> EXERCISE INPUTS:
>>>>

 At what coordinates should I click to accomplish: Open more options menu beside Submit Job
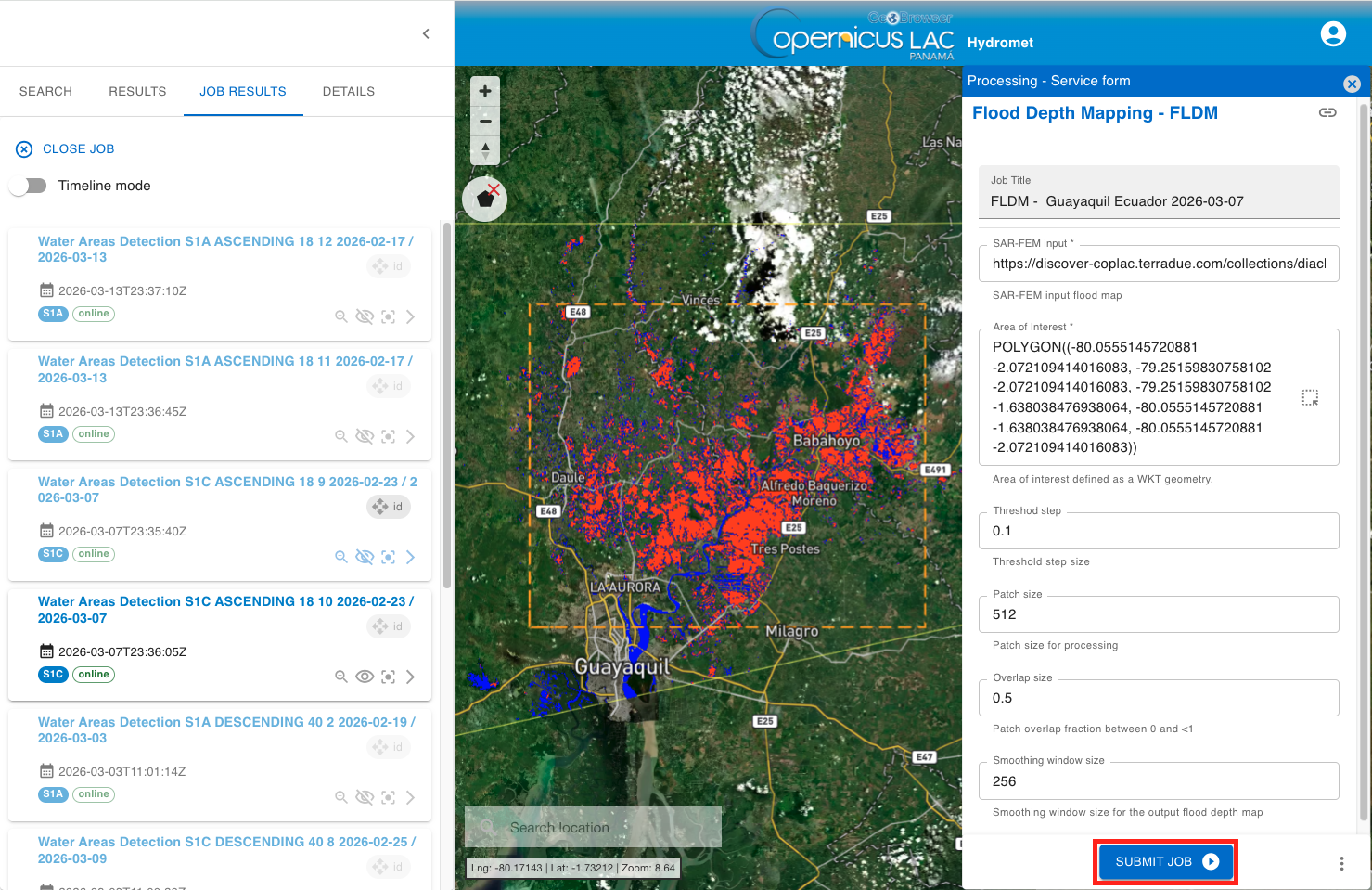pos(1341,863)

<<<<
>>>>

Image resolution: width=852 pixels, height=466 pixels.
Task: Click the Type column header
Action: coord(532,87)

<<<<
>>>>

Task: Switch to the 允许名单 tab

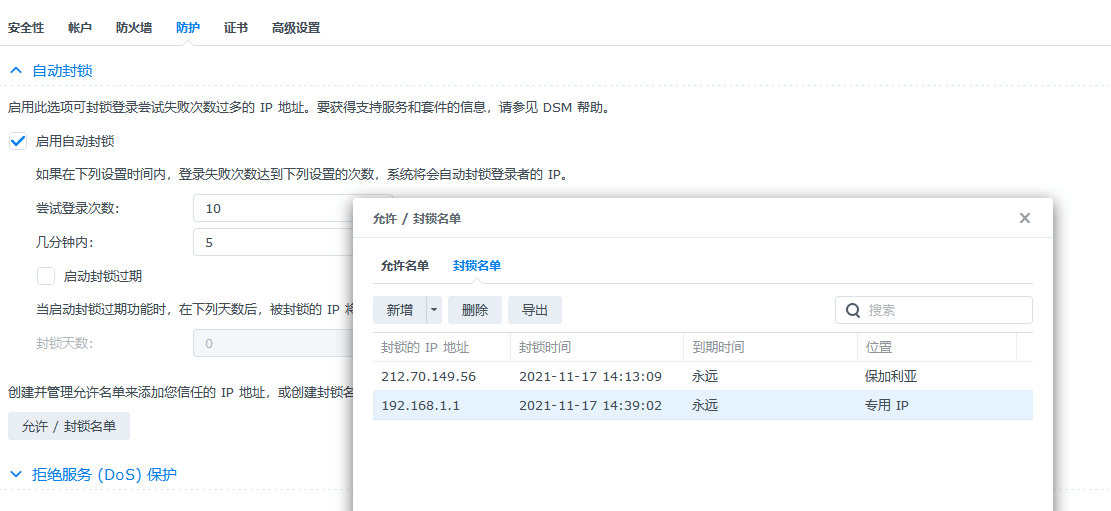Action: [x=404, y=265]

<<<<

> BRIEF: Edit the listing between the lines holding "At what coordinates" and "pos(1341,863)", inclusive, so that "Submit Job" becomes "Cancel Job" and nothing else changes. Give back only those lines, leaving the pictures out.

> RESULT:
 At what coordinates should I click to accomplish: Open more options menu beside Cancel Job
pos(1341,863)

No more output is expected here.